Steht ein Kind zu dicht an der Straße und wird es von einem vorbeifahrenden Auto erfasst, haftet ganz überwiegend der Autofahrer. Dies gilt auch bei einem elfjährigen Kind, welches grundsätzlich weiß, dass das Stehen dicht an einer stark befahrenen Straße gefährlich ist. Das Oberlandesgericht Zweibrücken (OLG Zweibrücken) hat in diesem Fall eine Haftungsquote von 80% zu Lasten einer Autofahrerin angenommen (Beschluss vom 26.04.2021, 1 U 141/19).
In dem Rechtsstreit ging es um einen elfjährigen Jungen, der sich auf dem Weg zur Schule befand. Er wollte eine Kreuzung überqueren und wartete an der Fußgängerampel auf grün. Dabei stellte er sich an den äußersten Rand der Bordsteinkante und wurde von einem vorbeifahrenden Auto erfasst. Das Kind wurde dabei erheblich verletzt.
Die Unfallverursacherin befand sich zwar bei dem Zusammenstoß mit ihrem Fahrzeug auf der Straße, allerdings betrug der Abstand zum Fahrbahnrand deutlich unter einem Meter. Die Verkehrssituation hatte es durchaus zugelassen, mit weit größerem Abstand zu dem Kind vorbeizufahren.
Das elfjährige Kind verlangte von der Fahrzeugführerin und deren Haftpflichtversicherung Schadensersatz und Schmerzensgeld. Sowohl die Fahrzeugführerin als auch deren Versicherung lehnten jedoch eine Haftung ab.
Das Landgericht hatte auf die Klage des Kindes eine Haftungsquote von 80% zu Lasten der Autofahrerin angenommen. Die Berufung dagegen hatte keinen Erfolg. Denn auch das OLG Zweibrücken bestätigte nun eine Haftungsquote von 80%.
Das OLG weist in seinem Beschluss darauf hin, dass ein Kraftfahrzeugführer grundsätzlich nicht berechtigt ist, innerorts die Fahrbahn bis an den rechten Bordstein heran zu befahren. Dies muss erst Recht gelten, wenn am Fahrbahnrand ein Kind steht, so das OLG Zweibrücken!
Sicherlich sei zu berücksichtigen, dass einem elfjährigen Kind bewusst sein muss, dass das Stehen dicht am Fahrbahnrand einer stark befahrenen Straße gefährlich ist. Hieraus folgt auch ein Mitverschulden des Kindes.

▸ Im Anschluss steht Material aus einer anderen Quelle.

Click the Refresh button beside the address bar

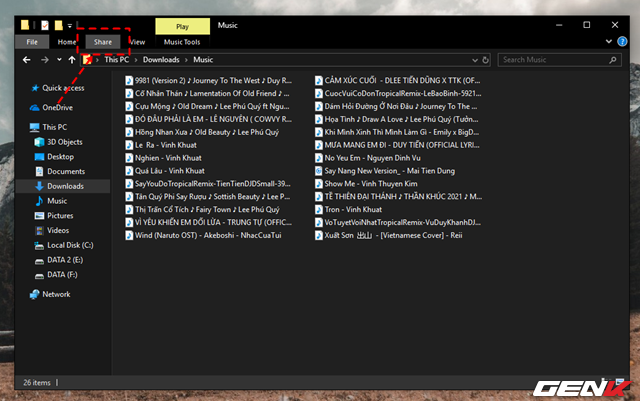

Dieses ist allerdings nicht mit mehr als 20% zu bewerten, so das OLG Zweibrücken.
Das weit überwiegende Verschulden liegt hier bei der Fahrzeugführerin und ist nach Auffassung des OLG mit 80% anzusetzen.
Die Fahrzeugführerin und deren Versicherung müssen daher zu 80% für den entstandenen Schaden haften. Im Hinblick auf ein zu zahlendes Schmerzensgeld berücksichtigte das OLG auch die Tatsache, dass die Versicherung über fast sieben Jahre überhaupt keinen immateriellen Ausgleich geleistet hatte. Dieses Verhalten der Versicherung wirkte sich bei der Bemessung der Höhe des Schmerzensgeldes und im Ergebnis zu Gunsten des Kindes aus.